Chabot was surprised to see someone from Washington in southwest Ohio.

A few years later, I found myself riding one of the "mobile lounges" en route to the international flight at Dulles Airport. The gigantic vehicle lurched forward and sent a short man with glasses flying towards me. I grabbed the fellow before he toppled to the deck.

I had caught the late-Sen. Ted Stevens (R-AK).

Everyone else in the mobile lounge barely looked up from their copy of Washington Flyer.

Airplanes and airports are a great place to spot lawmakers if you know who to look for. I've been on a flight to Seattle with Rep. Norm Dicks (D-WA). Shared a flight back to Washington from the west with Sen. John Ensign (R-NV). A few years ago, I boarded a plane bound for Minneapolis-St. Paul with practically the entire Minnesota, North Dakota and South Dakota Congressional delegations on board.

Then-Sen. Larry Craig (R-ID) was not a ticketed passenger on that jaunt to Minneapolis-St. Paul.

On a Sunday afternoon a few years ago, I spied then-Rep. Bud Cramer (D-AL) browsing into shop windows as he sauntered across the cobblestones of Old Town Alexandria, VA. None of the other passersby knew Cramer was a Congressman. Seeing Cramer in the Washington suburbs on a Sunday surprised me because I knew he taught Sunday school. Cramer later told me he stayed in Washington that weekend to finish some work and went to historic Old Town just to walk around.

I used to go to a gym in Alexandria where I'd bump into Rep. John Campbell (R-CA) in the early hours before work. We'd talk policy and politics for a few minutes back by the free weights. But no one else bothered to remove their ear buds to chat up Campbell as they headed to the cardio theatre.

On a steamy August Saturday nearly two years ago, a Washington, DC park just blocks from the Capitol bustled with Congressional aides out walking their dogs or sipping iced mochas.

No one noticed when the Chairman of the House Natural Resources Committee strolled through the park, clad in a t-shirt and puffing on a cigar. Of course I recognized Rep. Nick Rahall (D-WV) and asked why he was in Washington in the middle of the August recess. Turns out a friend of Rahall's had passed away and the West Virginia Democrat was in town for the funeral.

Rep. Chris Van Hollen (D-MD) is one of the most sought-after interviews in Washington these days. When the Democrats ran the House, Van Hollen was a key confidante of Nancy Pelosi and chaired the Democratic Congressional Campaign Committee.

But in the fall of 2007, no one noticed that Van Hollen was treating his father to a performance by the "The Capitol Steps" comedy troupe. That surprised me because some of those in attendance were undoubtedly Van Hollen's constituents. Van Hollen's district runs just north of Washington, DC and hugs the city's boundary.
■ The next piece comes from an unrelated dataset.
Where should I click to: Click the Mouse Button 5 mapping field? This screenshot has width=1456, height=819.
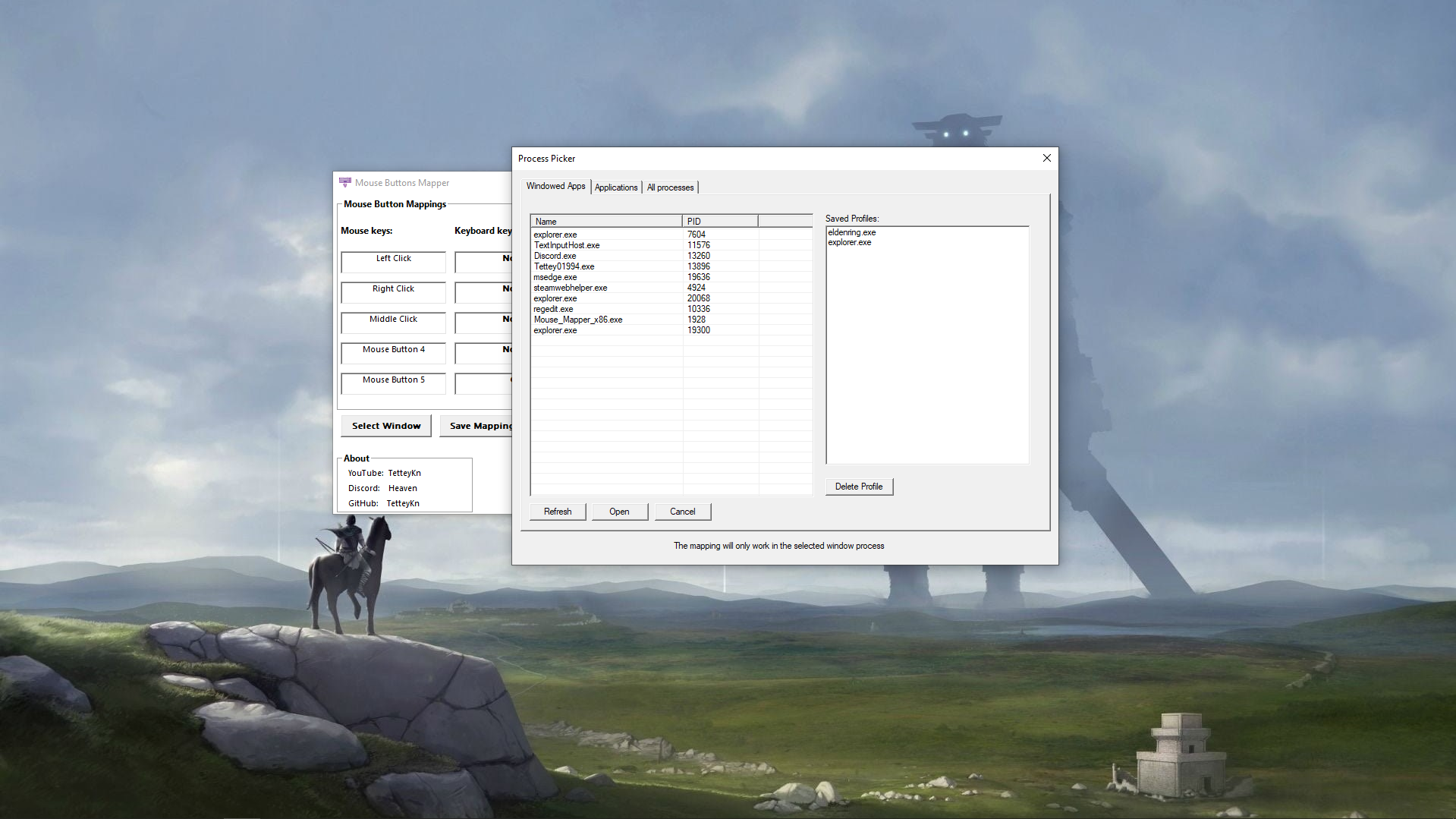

Sporting events are also good places to spy lawmakers.

I've seen Rep. Jerry Nadler (D-NY) at Citi Field, cheering on the New York Mets. I've chatted up Hall of Famer and former Sen. Jim Bunning (R-KY) at the Great American Ballpark in Cincinnati. When the Washington Nationals played at RFK Stadium a few seasons ago, Rep. Jim McDermott (D-WA) climbed to the right field upper deck with several aides and an exchange student. McDermott spent several innings explaining baseball to the exchange student.

But not a fan, usher, or beer vendor recognized any of these lawmakers taking in the National Pastime.

Perhaps this is why some lawmakers stricken with ethics scandals think they can "get away with it" or use bad judgment. They go places and no one recognizes them. They're not in their arena on Capitol Hill. They're not giving a speech on the House floor or browbeating a witness at a subcommittee hearing. So they become part of the crowd.

But Congress is too high-profile for that. It's like Lord of the Rings where the Eye of Sauron perpetually sweeps the landscape. Someone will see someone. And know who that someone is. And if they see them do something bad, they'll dial the Reliable Source at the Washington Post.

It's impossible to be incognito in Congress. The sea of 541is just too small. It's a puddle, really. And the real Washington insiders know how to navigate the waters.